> **Aufgabenstellung**
[1] Übersetzen Sie aus dem Text über Wohneigentum den Satz „Der hohe Mietanteil macht Deutschland im europäischen Vergleich zum Armenhaus.“ ins Englische.
[2] Führen Sie den Text über Wohneigentum und Miete im Anschluss an seinen letzten Satz weiter.

> **Textabschnitt**
'''

Das Eigentum am Eigenheim ist eng mit der Geschichte der Freiheit verbunden und befriedigt zudem den urmenschlichen Nestbautrieb. So ist man eher geneigt, sinkendes Wohneigentum – vor allem in Deutschland – zu beklagen, als eine Schrumpfung der Immobilienanlage zu wünschen. In fremdem Eigentum zur Miete zu wohnen – ist das nicht würdelose Abhängigkeit?
Der hohe Mietanteil macht Deutschland im europäischen Vergleich zum Armenhaus. Dieser Vergleich ist jedoch irreführend. Betrachten wir ein Beispiel: Nehmen wir an, ein Land mit weitaus höherer Selbständigenquote hätte einen höheren Anteil an Eigentümern von Einzelunternehmen. Multiplizieren wir die Anzahl von Selbstständigen dann mit dem durchschnittlichen Erlös in Unternehmensveräußerungen, kämen wir wohl auf relativ hohe Vermögenswerte. Leider ist eine hohe Selbständigenquote aber ein Indikator von Armut: einem Mangel an Arbeitsplätzen, Kapital und Produktivität für Skaleneffekte.

'''

> **Bereitgestellte Daten**

'''

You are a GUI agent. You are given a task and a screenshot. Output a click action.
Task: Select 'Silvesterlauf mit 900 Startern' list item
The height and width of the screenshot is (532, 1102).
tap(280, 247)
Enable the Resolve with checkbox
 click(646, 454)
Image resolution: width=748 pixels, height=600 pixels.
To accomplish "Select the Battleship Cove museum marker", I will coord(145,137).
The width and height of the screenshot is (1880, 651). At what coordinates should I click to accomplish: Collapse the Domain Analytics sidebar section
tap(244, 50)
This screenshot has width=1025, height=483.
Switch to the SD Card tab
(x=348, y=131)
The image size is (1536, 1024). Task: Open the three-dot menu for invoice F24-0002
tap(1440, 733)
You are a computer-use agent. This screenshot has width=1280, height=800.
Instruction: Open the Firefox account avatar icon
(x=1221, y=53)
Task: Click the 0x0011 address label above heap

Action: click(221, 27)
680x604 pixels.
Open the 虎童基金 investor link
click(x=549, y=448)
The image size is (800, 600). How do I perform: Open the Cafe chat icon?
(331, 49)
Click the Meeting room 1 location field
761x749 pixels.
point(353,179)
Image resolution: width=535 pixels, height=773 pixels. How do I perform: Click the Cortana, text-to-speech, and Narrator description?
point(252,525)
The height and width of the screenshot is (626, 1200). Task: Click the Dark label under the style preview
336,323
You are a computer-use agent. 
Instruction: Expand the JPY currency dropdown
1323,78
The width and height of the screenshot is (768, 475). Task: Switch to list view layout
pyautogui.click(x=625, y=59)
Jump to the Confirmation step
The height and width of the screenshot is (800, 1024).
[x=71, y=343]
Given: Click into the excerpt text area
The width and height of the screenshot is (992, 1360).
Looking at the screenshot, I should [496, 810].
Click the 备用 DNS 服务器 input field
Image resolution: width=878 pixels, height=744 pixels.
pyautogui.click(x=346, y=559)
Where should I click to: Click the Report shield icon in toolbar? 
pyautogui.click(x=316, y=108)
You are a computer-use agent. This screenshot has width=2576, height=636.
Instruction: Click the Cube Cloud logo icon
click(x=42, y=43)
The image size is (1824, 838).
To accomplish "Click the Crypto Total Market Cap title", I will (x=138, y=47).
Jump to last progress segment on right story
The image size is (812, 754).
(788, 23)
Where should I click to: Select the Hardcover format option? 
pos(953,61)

'''

> **Lösungen**
[1] In a European comparison, the high share of renters makes Germany a poorhouse.

[2]
Das Problem der Bewertung von Einzelunternehmen liegt in ihrer geringen Liquidität. Von einzelnen Unternehmensveräußerungen auf einen durchschnittlichen Wert von Einzelunternehmen rückzuschließen, ist offensichtlich absurd. Die meisten Einzelunternehmen haben einen Wert von null. Hier scheint das Beispiel im klaren Gegensatz zum Immobilienmarkt zu stehen. Durchschnittliche Eigenheime werden wohl stets positiven Wert haben – oder nicht?
Hier kommen wir zum Kern der Problematik: Immobilien sind deshalb so populäre Anlagegüter, weil sie liquide scheinen – und sie scheinen liquide, weil sie so populäre Anlagegüter sind. Das ist bei allen Anlagegütern so. Durch die Geldpolitik wird teilweise beabsichtigt, teilweise als Nebenfolge akzeptiert, dass intelligente Sparer nach und nach aus der Geldhaltung in die Vermögensanlage gedrängt werden. Dadurch aber nimmt nicht die Risikopräferenz zu, und somit ist die zusätzliche Nachfrage nach Vermögenswerten keine unternehmerische, sondern eine monetäre.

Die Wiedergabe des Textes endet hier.